Written By Millicent Afriyie Kyei

The West Africa Centre for Cell Biology of Infectious Pathogens (WACCBIP) hosted by the University of Ghana since its inception in 2014, has been at the forefront of addressing health-related challenges in the region through applied scientific and biomedical research in infectious and non-communicable diseases as well as human genetic research. There have been numerous breakthroughs demonstrating development impact, through the cutting-edge research conducted by the centre. One of the major research innovations is the diagnosis of the genetics of hearing impairment in Ghana.

Adamorobe, a community in the Akuapim South District in the Eastern region of Ghana has a characteristically high incidence of hereditary hearing impairment (HI). It is therefore not surprising that marriages between deaf persons were barred in the town in 1975, to curb the rate of deaf offspring. To further understand the cause(s) of the hearing impairment, WACCBIP, with its modern next-generation sequencing approaches investigated this challenge by recruiting thirty (30) individuals from eight (8) multiplex families (20 affected and 10 unaffected) from the community, and found the families had GJB2 mutations (GJB2 is an important gene for hearing.  Specific mutations in this gene causes hearing impairment).

As part of a nationwide study investigating the genetic causes of hearing impairment in Ghana, the centre collected samples from all 11 schools for the deaf across the country. The study identified a founder mutation (GJB2-R143W) that accounts for over a quarter of inheritable hearing impairment cases in Ghana. The findings also indicated a 1.4 per cent carrier frequency rate among 145 healthy Ghanaians who were screened randomly, suggesting that among every 145 Ghanaians, two are likely to carry the defective gene that can be passed on to their children. Therefore, the number of hearing-impaired patients in Ghana could silently increase if this gene was not checked.

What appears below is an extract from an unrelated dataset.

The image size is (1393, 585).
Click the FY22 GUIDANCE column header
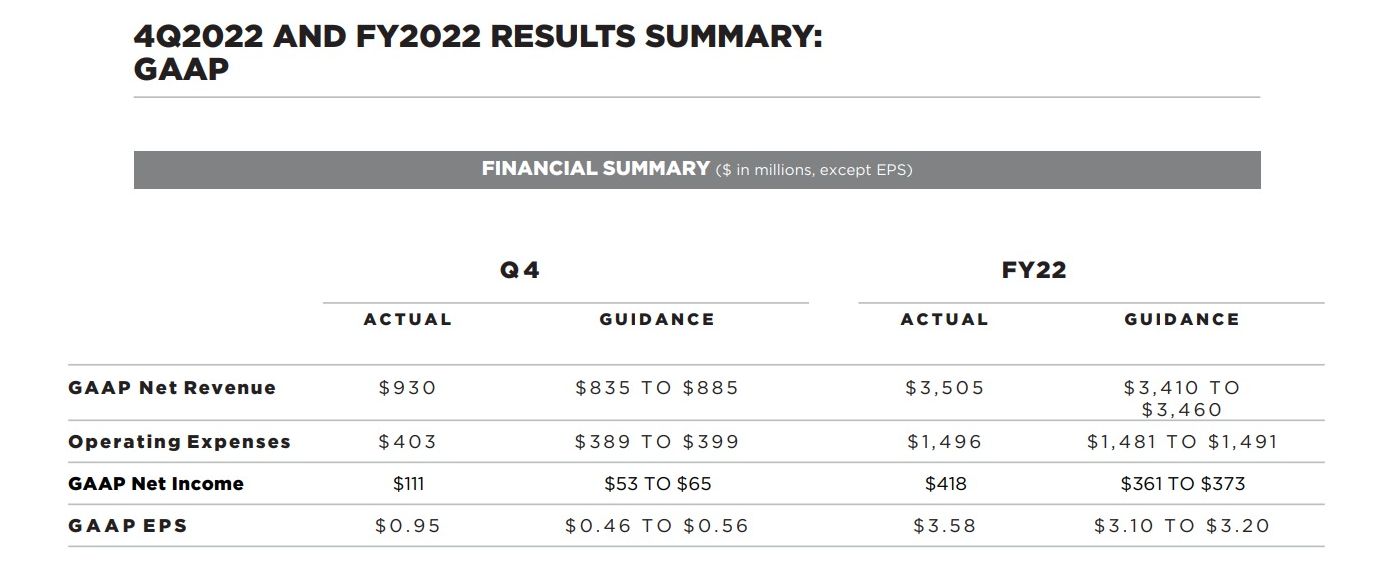(1182, 320)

Cumulatively, the GJB2 founder variant accounted for 42% (37/88) of families, with the majority of GJB2 positive cases observed in participants from the Eastern Region, where Adamorobe is located. Evolutionary analysis also revealed that Ghanaian families segregating the variant are descendants of a common indigenous ancestor who lived approximately 385 generations (approximately 9625 years) ago.

As part of its interventions to reduce the burden of the condition, WACCBIP started a public and policy engagement to create awareness for the genetics of hearing impairment.  A diagnostic test with high sensitivity and specificity to screen newborn babies for common hearing impairment mutations within the Ghanaian population was designed. In addition, the centre is generating and analysing exome data to identify novel hearing impairment gene variants in the country. Lastly, considering the current findings on the contribution of GJB2 in Ghana, it is imperative to reflect on the previously reported policy document for adoption and expansion of the existing premarital counselling to include GJB2 founder variant carrier testing like how the sickle cell disease counselling is handled.

The diagnosis of the genetics of hearing impairment in Ghana by WACCBIP is an example of how this centre of excellence is addressing a national development challenge because it has been strengthened through the ACE Impact Project to conduct relevant, high-quality and impactful research.